The framework shows that although humans were likely present in the region before, during and after the LGM, widespread human occupation probably began much later, during a period of abrupt global climate warming.
“It was only around 14,700 years ago that those people became more highly visible in the archaeological record,” says Dr Becerra-Valdivia, who was also a co-author on the Chiquihuite Cave archaeological paper. “This was likely due to an increase in population.”
The disappearance of now-extinct megafauna, like mammoths and types of horses and camels, happened at broadly the same time as human expansion during this warmer period – that is, between 14,700 and 12,900 years ago.

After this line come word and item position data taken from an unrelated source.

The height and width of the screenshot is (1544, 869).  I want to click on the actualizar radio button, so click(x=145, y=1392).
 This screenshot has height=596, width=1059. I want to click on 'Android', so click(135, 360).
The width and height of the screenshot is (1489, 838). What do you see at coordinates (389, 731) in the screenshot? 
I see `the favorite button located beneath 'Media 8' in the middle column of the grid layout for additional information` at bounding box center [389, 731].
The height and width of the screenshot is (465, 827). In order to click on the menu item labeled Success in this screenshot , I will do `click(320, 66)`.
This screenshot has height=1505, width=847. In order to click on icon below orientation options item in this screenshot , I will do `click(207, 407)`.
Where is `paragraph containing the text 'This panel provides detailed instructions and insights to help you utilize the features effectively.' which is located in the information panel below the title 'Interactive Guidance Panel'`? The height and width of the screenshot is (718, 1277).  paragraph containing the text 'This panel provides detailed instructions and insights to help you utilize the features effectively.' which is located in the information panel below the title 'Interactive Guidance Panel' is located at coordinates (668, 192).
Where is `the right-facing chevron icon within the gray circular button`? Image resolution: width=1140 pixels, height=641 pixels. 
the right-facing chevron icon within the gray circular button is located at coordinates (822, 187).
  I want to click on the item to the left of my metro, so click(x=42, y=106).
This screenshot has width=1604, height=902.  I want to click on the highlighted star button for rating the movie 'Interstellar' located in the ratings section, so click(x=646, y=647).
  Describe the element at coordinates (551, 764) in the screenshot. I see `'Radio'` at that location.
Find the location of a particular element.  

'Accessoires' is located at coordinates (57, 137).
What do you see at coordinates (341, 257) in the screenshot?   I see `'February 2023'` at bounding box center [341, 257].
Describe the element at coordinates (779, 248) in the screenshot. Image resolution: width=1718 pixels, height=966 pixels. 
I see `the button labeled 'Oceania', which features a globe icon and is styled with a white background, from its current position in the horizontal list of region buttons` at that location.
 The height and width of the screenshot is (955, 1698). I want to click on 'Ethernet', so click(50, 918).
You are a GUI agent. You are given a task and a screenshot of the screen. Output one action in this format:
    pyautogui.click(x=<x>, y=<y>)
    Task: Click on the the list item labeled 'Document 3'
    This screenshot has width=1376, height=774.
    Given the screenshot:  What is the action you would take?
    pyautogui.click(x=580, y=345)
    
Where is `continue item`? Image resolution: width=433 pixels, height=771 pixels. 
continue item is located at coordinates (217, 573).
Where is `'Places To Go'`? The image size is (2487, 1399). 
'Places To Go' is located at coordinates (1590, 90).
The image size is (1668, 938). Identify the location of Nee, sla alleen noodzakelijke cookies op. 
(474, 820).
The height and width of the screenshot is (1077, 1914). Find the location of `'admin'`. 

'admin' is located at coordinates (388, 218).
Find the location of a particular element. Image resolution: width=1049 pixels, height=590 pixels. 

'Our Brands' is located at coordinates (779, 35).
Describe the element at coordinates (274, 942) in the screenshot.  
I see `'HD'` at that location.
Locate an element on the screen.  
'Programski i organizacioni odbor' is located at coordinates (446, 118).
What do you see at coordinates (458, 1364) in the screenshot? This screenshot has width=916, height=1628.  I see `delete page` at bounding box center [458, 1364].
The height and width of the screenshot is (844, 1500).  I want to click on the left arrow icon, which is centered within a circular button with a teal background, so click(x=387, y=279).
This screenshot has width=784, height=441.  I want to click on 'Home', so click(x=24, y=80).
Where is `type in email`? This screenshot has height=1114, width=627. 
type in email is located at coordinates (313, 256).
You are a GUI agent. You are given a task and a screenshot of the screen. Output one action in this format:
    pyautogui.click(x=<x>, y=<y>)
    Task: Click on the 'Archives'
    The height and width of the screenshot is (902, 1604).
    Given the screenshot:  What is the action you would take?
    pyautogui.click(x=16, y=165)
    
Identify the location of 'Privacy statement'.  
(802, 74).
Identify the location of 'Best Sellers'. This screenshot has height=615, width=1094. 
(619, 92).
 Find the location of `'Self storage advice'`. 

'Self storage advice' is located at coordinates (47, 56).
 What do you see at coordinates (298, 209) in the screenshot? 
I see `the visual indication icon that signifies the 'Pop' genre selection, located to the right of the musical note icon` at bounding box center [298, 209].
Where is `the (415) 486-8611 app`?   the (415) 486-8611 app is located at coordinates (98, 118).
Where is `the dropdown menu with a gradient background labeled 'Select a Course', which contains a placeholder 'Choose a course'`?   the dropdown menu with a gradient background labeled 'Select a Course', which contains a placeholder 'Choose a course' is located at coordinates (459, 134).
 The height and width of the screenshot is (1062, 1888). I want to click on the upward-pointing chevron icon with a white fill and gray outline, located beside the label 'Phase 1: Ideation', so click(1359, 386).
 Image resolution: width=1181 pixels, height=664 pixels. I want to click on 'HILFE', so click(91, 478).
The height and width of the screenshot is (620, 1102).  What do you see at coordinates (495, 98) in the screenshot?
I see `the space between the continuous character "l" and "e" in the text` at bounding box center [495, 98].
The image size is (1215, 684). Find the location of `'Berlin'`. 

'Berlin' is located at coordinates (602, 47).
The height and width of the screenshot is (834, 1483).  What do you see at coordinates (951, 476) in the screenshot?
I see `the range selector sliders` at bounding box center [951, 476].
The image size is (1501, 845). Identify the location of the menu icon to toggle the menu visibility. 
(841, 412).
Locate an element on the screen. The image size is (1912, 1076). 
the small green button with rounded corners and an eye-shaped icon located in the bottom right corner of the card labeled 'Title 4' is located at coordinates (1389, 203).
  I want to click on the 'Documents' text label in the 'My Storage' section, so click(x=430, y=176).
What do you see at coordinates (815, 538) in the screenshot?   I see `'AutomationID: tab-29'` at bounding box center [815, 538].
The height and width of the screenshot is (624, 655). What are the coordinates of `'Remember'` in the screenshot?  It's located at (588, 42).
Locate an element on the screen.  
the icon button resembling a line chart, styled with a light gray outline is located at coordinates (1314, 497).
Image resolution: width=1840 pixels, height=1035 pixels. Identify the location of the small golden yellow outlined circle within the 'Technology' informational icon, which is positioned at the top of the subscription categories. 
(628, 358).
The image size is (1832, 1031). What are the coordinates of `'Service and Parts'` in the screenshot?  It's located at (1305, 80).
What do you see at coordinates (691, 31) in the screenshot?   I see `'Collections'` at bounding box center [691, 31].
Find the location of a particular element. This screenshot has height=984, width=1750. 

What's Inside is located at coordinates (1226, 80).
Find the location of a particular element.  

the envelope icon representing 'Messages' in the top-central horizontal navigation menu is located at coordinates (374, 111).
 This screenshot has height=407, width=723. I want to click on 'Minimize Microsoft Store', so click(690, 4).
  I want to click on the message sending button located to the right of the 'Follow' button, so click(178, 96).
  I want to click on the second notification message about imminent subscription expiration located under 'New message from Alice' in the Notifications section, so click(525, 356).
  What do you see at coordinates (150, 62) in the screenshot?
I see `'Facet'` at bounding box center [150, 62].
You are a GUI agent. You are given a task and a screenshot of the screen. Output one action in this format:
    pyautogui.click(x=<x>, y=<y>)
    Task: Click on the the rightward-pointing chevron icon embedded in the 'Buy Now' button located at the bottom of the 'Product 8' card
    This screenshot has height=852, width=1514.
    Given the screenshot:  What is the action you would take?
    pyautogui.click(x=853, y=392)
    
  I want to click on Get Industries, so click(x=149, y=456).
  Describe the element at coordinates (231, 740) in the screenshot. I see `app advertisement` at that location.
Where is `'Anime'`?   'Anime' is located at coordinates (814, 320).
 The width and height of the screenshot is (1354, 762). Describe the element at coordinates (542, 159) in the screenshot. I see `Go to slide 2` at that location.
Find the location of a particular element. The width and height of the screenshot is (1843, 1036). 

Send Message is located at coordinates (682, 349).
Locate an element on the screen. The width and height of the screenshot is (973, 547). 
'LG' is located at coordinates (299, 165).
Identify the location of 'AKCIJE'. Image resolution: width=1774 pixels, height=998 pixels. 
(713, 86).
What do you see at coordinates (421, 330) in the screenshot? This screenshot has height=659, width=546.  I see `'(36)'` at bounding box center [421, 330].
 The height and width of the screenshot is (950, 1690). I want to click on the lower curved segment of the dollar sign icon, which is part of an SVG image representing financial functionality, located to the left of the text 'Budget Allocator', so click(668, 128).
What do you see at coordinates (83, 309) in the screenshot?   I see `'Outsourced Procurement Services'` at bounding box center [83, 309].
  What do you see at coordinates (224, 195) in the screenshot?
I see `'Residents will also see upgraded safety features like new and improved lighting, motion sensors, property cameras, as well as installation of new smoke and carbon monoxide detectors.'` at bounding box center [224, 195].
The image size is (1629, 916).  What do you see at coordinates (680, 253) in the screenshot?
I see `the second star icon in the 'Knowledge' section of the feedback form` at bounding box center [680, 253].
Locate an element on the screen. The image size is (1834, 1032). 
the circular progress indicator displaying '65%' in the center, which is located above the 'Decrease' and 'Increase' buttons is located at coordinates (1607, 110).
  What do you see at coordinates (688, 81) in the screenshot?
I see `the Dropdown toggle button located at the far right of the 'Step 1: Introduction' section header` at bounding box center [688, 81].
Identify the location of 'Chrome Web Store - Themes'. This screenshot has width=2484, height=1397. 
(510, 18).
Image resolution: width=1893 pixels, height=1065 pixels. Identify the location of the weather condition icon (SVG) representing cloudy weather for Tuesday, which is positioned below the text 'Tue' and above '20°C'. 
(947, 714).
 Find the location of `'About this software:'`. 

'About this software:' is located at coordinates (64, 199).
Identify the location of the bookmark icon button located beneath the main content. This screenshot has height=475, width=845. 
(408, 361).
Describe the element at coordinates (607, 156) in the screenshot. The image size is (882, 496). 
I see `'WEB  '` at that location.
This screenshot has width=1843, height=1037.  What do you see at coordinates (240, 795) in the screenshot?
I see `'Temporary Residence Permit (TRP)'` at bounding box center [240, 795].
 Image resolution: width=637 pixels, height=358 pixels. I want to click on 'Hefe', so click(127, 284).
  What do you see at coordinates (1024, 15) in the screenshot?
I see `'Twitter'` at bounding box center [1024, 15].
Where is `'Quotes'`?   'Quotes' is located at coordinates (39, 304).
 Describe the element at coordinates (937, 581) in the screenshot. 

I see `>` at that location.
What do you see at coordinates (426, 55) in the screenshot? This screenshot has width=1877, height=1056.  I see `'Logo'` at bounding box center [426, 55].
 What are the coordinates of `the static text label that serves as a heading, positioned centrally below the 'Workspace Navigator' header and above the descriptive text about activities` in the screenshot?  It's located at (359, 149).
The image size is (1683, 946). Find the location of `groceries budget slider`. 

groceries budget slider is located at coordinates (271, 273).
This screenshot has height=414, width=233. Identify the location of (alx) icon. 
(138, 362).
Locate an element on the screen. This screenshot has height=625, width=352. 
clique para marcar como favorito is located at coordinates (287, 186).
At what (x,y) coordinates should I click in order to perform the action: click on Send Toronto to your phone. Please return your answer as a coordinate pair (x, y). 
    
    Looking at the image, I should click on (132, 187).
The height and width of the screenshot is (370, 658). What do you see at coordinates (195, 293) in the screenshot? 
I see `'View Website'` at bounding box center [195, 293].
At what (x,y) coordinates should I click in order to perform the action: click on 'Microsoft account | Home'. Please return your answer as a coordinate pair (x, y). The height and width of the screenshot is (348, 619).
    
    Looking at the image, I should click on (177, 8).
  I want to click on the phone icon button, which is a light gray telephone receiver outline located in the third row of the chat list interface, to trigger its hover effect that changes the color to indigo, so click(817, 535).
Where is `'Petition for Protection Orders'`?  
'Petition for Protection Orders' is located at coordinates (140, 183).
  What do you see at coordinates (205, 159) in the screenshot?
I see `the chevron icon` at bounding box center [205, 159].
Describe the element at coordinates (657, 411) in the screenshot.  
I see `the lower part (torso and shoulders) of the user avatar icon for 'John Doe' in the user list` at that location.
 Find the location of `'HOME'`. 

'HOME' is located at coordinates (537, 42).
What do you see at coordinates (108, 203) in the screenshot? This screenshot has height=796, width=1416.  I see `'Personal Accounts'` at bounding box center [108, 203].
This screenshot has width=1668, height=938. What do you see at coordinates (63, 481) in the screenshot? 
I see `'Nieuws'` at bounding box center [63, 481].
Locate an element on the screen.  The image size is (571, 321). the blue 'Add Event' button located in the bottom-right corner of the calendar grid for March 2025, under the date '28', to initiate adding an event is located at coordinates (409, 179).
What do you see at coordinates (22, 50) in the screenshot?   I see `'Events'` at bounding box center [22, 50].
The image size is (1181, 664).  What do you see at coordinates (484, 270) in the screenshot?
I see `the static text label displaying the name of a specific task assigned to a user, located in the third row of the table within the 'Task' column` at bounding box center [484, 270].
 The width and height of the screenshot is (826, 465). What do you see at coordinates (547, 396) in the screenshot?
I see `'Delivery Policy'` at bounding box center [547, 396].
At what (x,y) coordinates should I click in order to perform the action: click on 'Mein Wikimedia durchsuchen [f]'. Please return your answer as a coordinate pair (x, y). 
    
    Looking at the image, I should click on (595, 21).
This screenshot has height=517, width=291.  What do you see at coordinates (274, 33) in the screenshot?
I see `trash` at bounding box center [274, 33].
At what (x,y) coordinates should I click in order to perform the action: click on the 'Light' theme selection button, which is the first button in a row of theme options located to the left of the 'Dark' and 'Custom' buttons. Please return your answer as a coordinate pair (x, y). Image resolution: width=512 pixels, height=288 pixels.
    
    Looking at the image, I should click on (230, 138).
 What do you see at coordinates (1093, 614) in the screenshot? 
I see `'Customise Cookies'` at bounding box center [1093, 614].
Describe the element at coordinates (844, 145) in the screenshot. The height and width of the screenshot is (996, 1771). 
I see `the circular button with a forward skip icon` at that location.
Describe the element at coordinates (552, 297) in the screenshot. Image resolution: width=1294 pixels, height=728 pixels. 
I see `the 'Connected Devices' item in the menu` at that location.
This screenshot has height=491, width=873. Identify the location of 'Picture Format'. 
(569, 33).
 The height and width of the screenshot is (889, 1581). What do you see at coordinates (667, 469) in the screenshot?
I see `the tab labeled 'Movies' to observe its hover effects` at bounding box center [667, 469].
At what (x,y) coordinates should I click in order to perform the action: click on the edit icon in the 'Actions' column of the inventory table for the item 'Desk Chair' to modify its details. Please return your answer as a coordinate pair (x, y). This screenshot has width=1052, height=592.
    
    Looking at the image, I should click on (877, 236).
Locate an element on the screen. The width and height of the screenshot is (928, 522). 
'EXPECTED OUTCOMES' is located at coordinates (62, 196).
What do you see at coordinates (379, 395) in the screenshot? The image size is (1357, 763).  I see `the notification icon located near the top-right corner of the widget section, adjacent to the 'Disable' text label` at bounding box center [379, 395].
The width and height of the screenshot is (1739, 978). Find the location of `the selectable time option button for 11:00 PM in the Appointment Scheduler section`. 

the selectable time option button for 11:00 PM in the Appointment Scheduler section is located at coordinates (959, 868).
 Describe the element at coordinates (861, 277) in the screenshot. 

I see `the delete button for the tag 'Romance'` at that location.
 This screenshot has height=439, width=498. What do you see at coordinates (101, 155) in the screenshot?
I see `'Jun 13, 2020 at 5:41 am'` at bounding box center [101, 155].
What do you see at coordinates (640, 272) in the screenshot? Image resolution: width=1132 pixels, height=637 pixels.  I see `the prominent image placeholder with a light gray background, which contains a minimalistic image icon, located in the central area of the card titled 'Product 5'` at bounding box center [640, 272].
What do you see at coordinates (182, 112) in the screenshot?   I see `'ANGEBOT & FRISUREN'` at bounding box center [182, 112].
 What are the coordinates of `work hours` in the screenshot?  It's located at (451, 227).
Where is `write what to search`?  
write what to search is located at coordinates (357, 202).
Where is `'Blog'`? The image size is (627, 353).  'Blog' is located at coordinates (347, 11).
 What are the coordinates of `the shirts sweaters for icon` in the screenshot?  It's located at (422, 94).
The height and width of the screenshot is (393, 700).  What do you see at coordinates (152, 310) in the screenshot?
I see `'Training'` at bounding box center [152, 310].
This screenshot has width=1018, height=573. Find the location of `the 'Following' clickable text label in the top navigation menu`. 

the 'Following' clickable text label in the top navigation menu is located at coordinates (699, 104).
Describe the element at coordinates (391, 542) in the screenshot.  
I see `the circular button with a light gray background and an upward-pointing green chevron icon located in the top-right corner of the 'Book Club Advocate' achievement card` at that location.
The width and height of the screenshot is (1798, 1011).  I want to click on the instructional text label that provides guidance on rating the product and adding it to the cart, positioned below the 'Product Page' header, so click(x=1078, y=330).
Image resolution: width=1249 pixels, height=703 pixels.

The authors suggest the increase in human population seems to be linked to a significant impact on the catastrophic decline of these large megafauna.
Uncovering new stories
The chronological framework dates the start of human occupation across North America, as well as the beginnings of three distinct stone tool traditions. So far, the earliest evidence for cultural occupation is at the Chiquihuite Cave.
“The First Americans came from eastern Eurasia, and it looks as though there was a surprisingly early movement of people into the continent,” says Prof. Higham.
“The people that travelled into these new lands must have used maritime technology, because the northern parts of North America were impenetrable and sealed off from eastern Eurasia by a massive ice sheet until 13,000 years ago.”
To develop their chronological framework, the researchers used a statistical approach known as Bayesian age modelling, which was performed on software (OxCal) developed in Oxford by Prof. Christopher Bronk Ramsey.
They statistically combined the dates with stratigraphic – or rock layer – information to estimate the start and end of human occupation at each of the sites. The dates were then plotted spatially across the continent.
“This approach involves taking a step back and looking at the entire picture to better understand what happened in the past,” says Dr Becerra-Valdivia.
The researchers hope that more archaeological investigations in Central and South America will allow for continent-wide models to be developed.
“A combination of new excavations and cutting-edge archaeological science is allowing us to uncover a new story of the colonisation of the Americas,” says Prof. Higham.
“The discovery that people were here more than 30,000 years ago raises a range of key new questions about who these people were, how they lived, how widespread they were and, ultimately, what their fate was.”